● **Saved data entries**
***
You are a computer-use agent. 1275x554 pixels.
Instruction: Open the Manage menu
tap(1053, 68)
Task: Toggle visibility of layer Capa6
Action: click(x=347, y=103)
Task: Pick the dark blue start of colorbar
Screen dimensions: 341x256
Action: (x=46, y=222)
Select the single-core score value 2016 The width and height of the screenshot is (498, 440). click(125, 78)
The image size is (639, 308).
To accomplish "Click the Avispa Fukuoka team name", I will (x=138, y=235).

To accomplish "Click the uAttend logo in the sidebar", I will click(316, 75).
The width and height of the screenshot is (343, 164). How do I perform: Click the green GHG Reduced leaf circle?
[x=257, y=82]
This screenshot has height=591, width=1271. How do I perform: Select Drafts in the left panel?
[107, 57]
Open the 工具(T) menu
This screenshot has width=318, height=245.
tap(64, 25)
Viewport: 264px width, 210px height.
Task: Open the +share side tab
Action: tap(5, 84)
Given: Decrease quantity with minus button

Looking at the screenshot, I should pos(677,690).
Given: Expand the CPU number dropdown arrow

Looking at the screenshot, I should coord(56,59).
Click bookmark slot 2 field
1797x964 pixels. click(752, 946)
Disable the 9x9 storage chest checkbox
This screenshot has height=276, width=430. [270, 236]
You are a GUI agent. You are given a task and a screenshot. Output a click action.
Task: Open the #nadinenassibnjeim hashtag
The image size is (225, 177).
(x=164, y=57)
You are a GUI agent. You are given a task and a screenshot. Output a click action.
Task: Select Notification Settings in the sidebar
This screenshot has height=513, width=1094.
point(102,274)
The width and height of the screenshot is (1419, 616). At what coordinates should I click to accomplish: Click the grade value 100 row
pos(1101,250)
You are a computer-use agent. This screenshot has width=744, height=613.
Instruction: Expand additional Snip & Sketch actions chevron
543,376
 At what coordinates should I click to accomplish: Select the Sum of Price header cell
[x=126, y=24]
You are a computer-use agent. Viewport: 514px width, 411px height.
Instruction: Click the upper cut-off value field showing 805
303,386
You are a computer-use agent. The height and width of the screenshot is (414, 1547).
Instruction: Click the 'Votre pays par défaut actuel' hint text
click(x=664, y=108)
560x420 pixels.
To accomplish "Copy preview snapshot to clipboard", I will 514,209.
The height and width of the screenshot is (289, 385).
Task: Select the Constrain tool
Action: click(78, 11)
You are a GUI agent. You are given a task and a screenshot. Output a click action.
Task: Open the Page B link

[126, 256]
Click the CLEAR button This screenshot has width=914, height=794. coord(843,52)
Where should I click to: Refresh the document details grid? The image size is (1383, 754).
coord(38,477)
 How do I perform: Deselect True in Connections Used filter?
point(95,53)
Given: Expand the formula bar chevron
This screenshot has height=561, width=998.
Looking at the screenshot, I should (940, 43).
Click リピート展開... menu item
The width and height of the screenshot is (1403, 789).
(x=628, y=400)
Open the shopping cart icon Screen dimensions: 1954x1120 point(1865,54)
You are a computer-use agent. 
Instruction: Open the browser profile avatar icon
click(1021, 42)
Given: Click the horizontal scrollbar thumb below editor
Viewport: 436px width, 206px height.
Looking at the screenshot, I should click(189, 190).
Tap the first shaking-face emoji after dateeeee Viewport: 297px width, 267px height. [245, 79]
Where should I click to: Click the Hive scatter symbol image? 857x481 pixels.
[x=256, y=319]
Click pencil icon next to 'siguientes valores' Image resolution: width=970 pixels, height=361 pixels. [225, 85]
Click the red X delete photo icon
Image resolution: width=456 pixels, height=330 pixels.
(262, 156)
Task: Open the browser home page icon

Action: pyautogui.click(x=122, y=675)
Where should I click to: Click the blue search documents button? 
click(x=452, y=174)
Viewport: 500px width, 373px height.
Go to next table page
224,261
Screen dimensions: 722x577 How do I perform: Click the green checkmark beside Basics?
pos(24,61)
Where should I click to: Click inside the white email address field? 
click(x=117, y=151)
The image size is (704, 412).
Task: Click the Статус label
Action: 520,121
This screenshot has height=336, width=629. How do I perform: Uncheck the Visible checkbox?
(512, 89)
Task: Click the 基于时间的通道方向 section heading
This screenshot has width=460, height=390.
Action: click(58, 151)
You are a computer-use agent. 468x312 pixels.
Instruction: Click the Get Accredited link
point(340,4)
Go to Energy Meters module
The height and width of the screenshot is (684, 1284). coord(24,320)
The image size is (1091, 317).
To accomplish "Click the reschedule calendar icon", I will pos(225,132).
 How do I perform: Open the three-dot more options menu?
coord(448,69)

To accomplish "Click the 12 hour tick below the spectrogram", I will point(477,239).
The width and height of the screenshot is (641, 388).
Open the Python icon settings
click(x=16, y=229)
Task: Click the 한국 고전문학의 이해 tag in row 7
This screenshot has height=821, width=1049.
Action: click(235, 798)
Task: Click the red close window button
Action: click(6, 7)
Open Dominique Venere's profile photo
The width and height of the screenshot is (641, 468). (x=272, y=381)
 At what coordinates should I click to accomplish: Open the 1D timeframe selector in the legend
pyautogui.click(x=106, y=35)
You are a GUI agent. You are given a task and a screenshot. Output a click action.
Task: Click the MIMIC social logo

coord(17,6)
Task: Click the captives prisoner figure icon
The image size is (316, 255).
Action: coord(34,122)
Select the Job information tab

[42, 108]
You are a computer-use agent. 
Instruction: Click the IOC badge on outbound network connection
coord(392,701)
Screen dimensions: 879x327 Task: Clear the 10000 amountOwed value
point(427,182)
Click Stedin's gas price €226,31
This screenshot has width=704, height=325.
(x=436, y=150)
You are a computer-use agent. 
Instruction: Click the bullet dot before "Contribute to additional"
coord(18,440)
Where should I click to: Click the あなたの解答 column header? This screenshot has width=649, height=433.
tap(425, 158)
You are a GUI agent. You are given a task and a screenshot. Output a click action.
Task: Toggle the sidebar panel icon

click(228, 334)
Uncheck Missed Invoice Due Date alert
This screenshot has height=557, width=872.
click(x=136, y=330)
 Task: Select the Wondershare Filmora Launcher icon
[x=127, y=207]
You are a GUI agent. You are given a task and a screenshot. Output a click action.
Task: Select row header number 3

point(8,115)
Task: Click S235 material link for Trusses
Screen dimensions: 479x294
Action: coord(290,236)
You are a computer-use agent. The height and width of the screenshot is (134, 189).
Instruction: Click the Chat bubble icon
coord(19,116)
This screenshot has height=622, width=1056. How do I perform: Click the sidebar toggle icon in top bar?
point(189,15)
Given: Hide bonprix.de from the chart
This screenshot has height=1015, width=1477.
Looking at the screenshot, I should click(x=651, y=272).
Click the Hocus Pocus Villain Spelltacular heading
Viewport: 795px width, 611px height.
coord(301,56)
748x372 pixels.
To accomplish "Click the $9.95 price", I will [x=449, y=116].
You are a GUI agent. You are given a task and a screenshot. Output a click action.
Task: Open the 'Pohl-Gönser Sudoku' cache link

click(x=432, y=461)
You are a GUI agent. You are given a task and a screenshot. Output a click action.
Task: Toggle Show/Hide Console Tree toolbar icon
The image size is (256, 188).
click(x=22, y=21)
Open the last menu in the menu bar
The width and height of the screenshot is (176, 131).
***
● **About this exercise**
Each line above with the word "computer" needs to be copied.

● **Solution to this exercise**
You are a computer-use agent. 1275x554 pixels.
You are a computer-use agent. This screenshot has width=744, height=613.
You are a computer-use agent. Viewport: 514px width, 411px height.
You are a computer-use agent. The height and width of the screenshot is (414, 1547).
You are a computer-use agent. 
You are a computer-use agent. 468x312 pixels.
You are a computer-use agent. 
You are a computer-use agent. 
You are a computer-use agent. The height and width of the screenshot is (134, 189).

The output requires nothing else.